Kejahatan Terhadap Ideologi Negara Masih Perlu Diperjelas
Berita

Kejahatan Terhadap Ideologi Negara Masih Perlu Diperjelas

Negara demokratis sekalipun punya aturan tentang kejahatan terhadap negara.

Oleh:
MYS
Bacaan 2 Menit
Supriyadi W. Eddyono (kiri) dan Ifdhal Kasim (tengah), dalam diskusi RUU KUHP di Jakarta, Senin (22/8). Foto: MYS
Supriyadi W. Eddyono (kiri) dan Ifdhal Kasim (tengah), dalam diskusi RUU KUHP di Jakarta, Senin (22/8). Foto: MYS
Pemerintah dan DPR mulai mempersiapkan pembahasan Buku II KUHP yang mengatur tentang kejahatan. Salah satunya tindak pidana terhadap ideologi negara. RUU KUHP mengaturnya dalam Pasal 219-221. Pasal-pasal kejahatan ini penting untuk diperhatikan karena sejumlah pertimbangan.

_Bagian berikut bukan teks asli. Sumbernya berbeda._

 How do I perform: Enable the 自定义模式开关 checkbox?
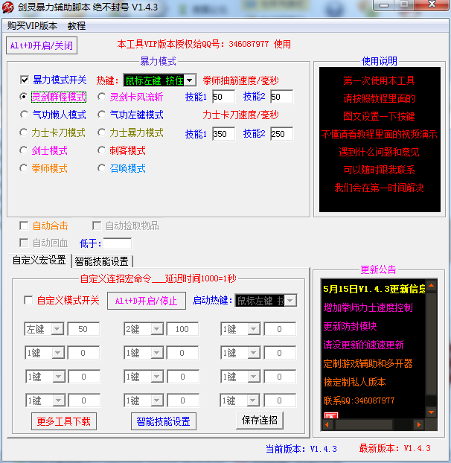28,301
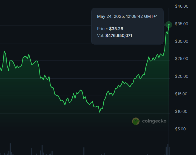
Task: Click the $25.00 price axis label
Action: pos(181,59)
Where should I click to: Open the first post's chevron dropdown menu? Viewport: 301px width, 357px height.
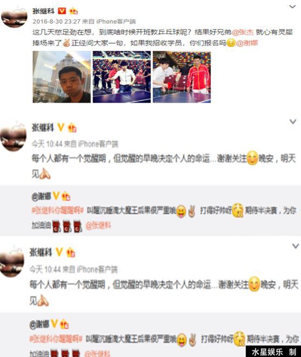292,7
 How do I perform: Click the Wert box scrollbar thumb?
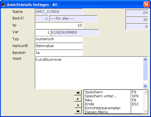tap(145, 71)

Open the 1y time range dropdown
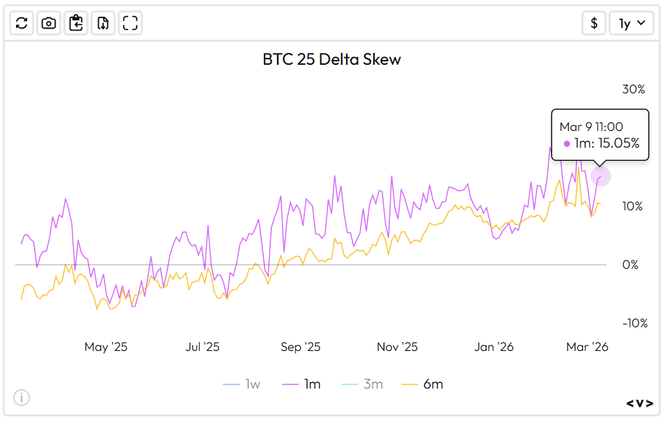[x=632, y=23]
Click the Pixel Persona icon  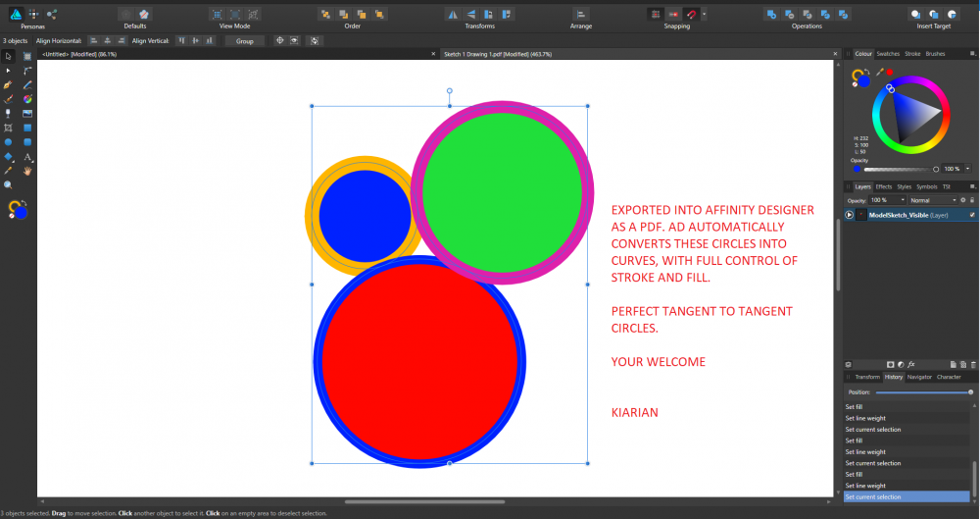pyautogui.click(x=31, y=15)
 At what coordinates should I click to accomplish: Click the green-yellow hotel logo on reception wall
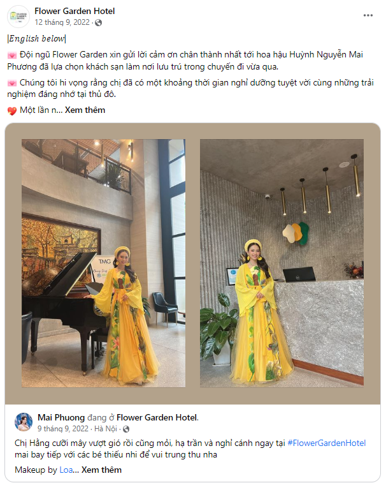(x=296, y=233)
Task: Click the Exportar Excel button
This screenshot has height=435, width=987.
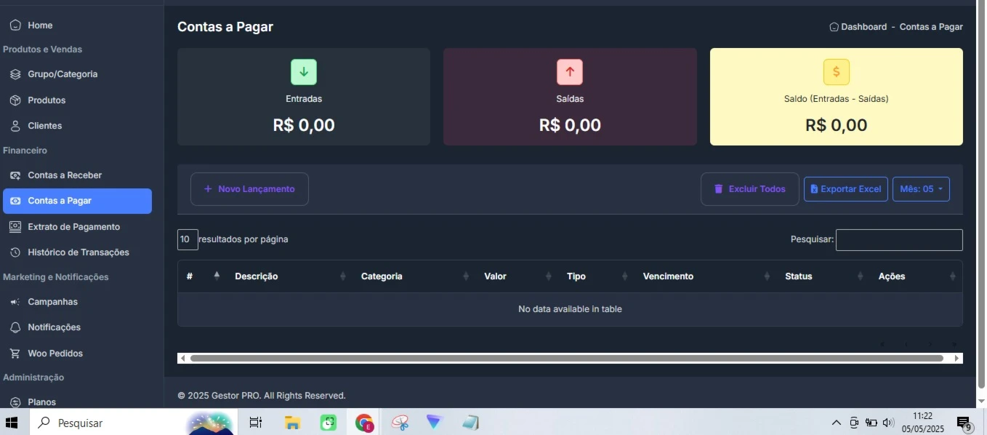Action: [x=846, y=189]
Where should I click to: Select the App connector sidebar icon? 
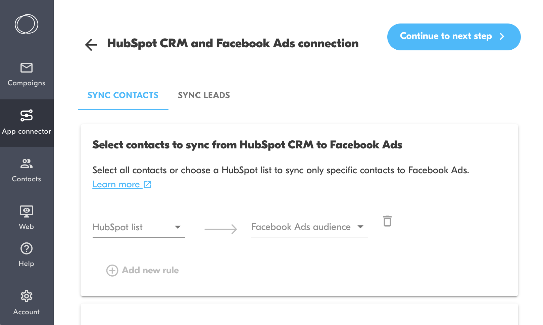(27, 116)
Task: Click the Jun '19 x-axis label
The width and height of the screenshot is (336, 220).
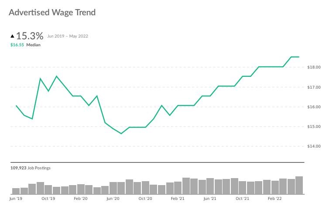Action: click(16, 199)
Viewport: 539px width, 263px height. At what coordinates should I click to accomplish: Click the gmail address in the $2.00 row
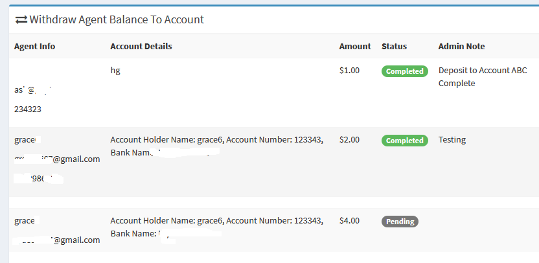tap(57, 159)
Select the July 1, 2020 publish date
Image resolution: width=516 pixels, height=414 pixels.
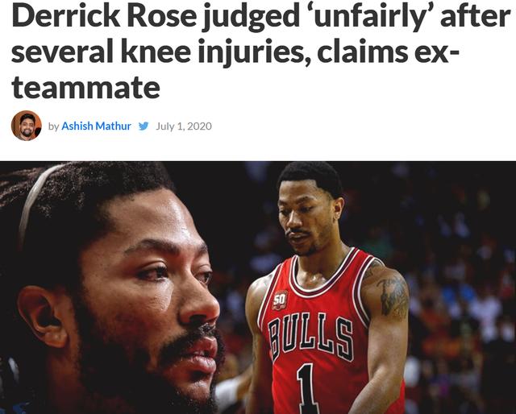184,126

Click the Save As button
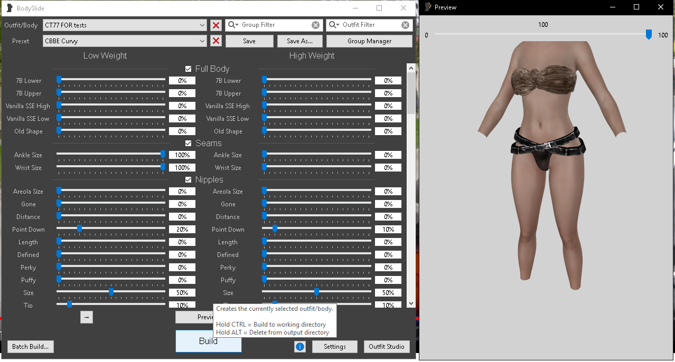pyautogui.click(x=299, y=41)
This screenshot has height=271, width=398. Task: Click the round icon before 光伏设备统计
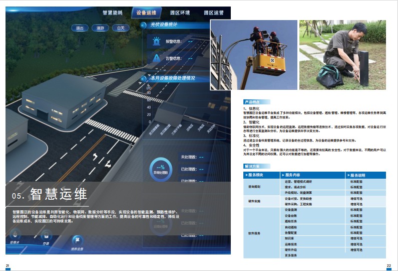point(144,24)
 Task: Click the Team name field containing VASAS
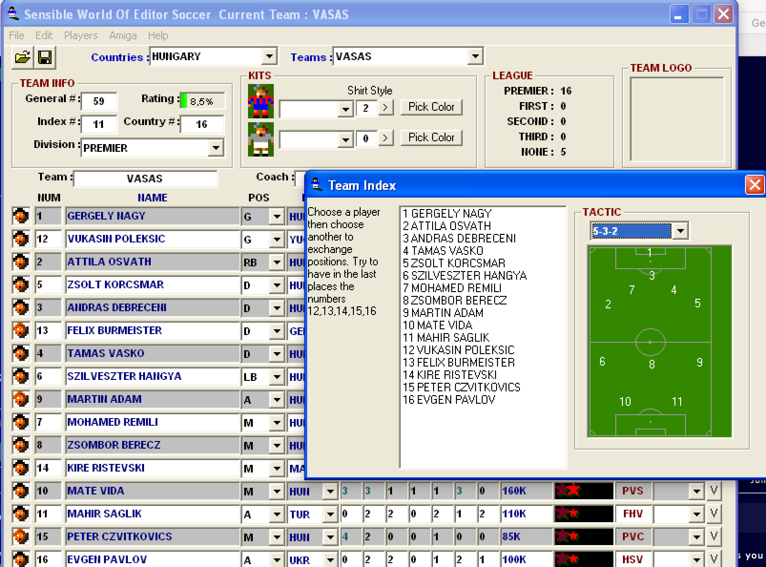coord(145,179)
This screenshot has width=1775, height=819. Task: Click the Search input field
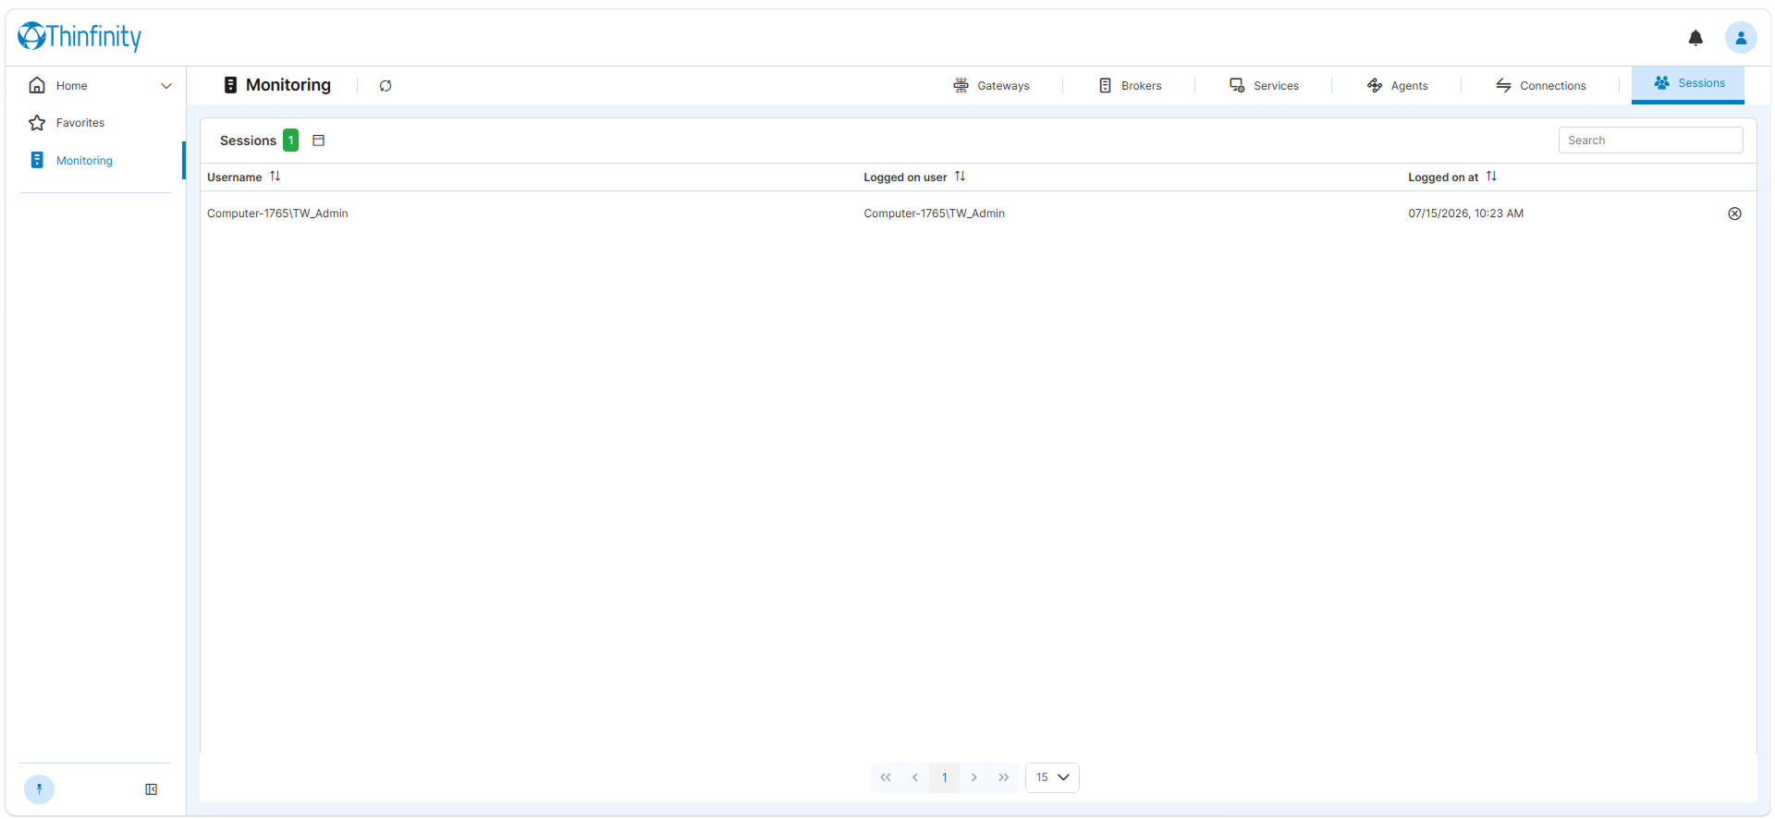pyautogui.click(x=1650, y=141)
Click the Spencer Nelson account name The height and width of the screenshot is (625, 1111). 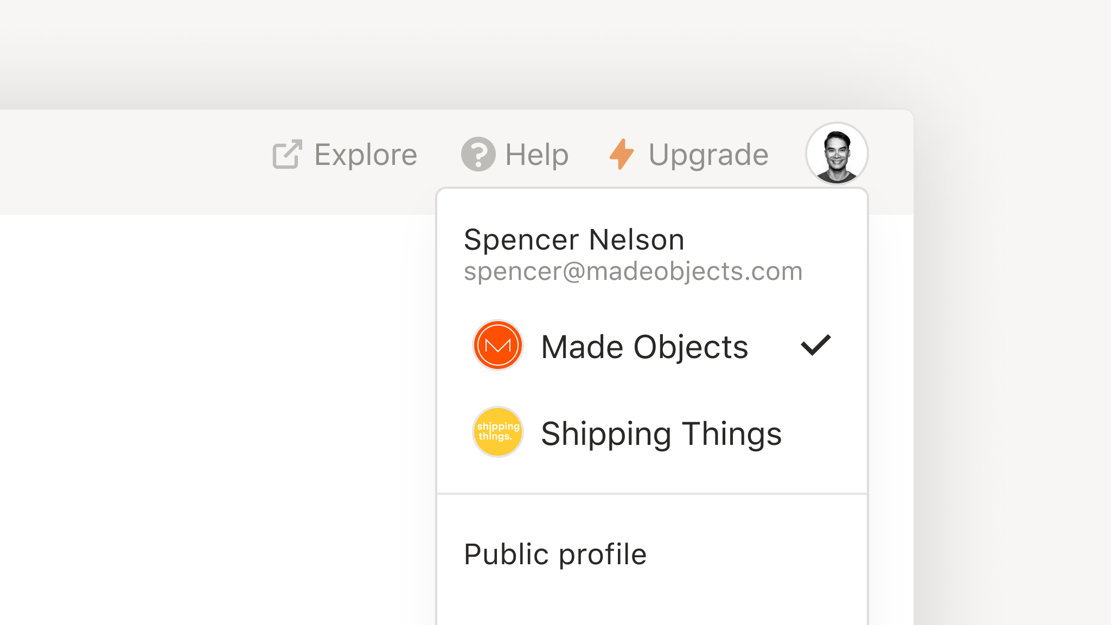(574, 240)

Direktur Eksekutif Institute for Criminal Justice Reform (ICJR) Supriyadi Widodo Eddyono mengatakan ancaman pidana dalam RUU KUHP adalah kejahatan terhadap ideologi negara relatif tinggi. Selain itu, kejahatan terhadap ideologi negara yang diatur dalam RUU KUHP masih perlu diperjelas lebih jauh.

Pasal 219 RUU KUHP misalnya mengancam penjara maksimum 7 tahun bagi siapapun yang secara melawan hukum di muka umum dengan lisan atau tulisan –melalui media apapun—menyebarkan atau mengembangkan ajaran Komunisme/Marxisme-Leninisme dengan maksud mengubah atau mengganti Pancasila sebagai dasar negara. Pertanyaannya, bagian mana dari ajaran Marxisme-Leninisme yang tak boleh disebarkan? Apakah semuanya? Bagian Penjelasan Pasal ini menyebut ‘terkait dasar-dasar dan taktik perjuangan yang diajarkan oleh Lenin, Stalin, Mao Tse Tung dan lain-lain’.

Supriyadi menjelaskan pada dasarnya Pasal 219 RUU melarang menyebarkan ajaran komunisme/Marxisme-Leninisme jika dilakukan ‘secara melawan hukum’, ‘di muka umum’, dan ‘dengan maksud mengubah atau mengganti Pancasila sebagai dasar negara’. Apakah itu berarti boleh menyebarkan ajaran itu sepanjang tidak melawan hukum, tidak di muka umum, dan tidak berita mengganti Pancasila sebagai dasar negara?

Mantan Ketua Komnas HAM, Ifdhal Kasim, berpendapat pengaturan tentang kejahatan terhadap negara adalah sesuatu yang lumrah, lazim dilakukan di negara demokratis sekalipun. Selalu ada tindak pidana terhadap kejahatan negara. Tujuannya untuk mempertahankan diri dari kemungkinan sponase atau pemberontakan. Termasuk pula mempertahankan institusi-institusi negara. “Itu sesuatu yang absah saja,” ujarnya dalam diskusi di Jakarta, Senin (22/8).

Meskipun demikian, Ifdhal mengakui ada beberapa hal yang masih harus diperjelas dalam rumusan pasa-pasal tindak pidana dalam Buku II RUU KUHP. Masuknya tindak pidana terhadap ideologi, misalnya. Menurut dia, ideologi ada di pikiran orang, sehingga hukum pidana tidak bisa masuk kea lam pikiran orang. “Rumusannya harus jelas,” pinta Ifdhal.

Dosen Universitas Bina Nusantara, Sidharta, juga punya catatan mengenai pasal-pasal tindak pidana ideology. Misalnya frasa ‘dan lain-lain’ dalam Pasal 219 RUU KUHP bisa ditafsirkan ajaran siapapun selain Marx, Lenin, dan Mao Tse Tung. “Kata ‘dan lain-lain’ pada penjelasan itu tentu sangat luas, bisa mencakup ajaran dari siapa saja,” papar Sidharta dalam papernya terkait penjelasan Pasal 219.

Masih ada kata atau frasa lain yang perlu diperjelas oleh Pemerintah dan DPR saat membahas RUU KUHP. Karena itu, Supriyadi meminta Pemerintah dan DPR berhati-hati dan tidak terburu-buru mengesahkan. “Kami minta DPR dan Pemerintah berhati-hati untuk membahasnya, kalau perlu mengundang para ahli,” ujarnya.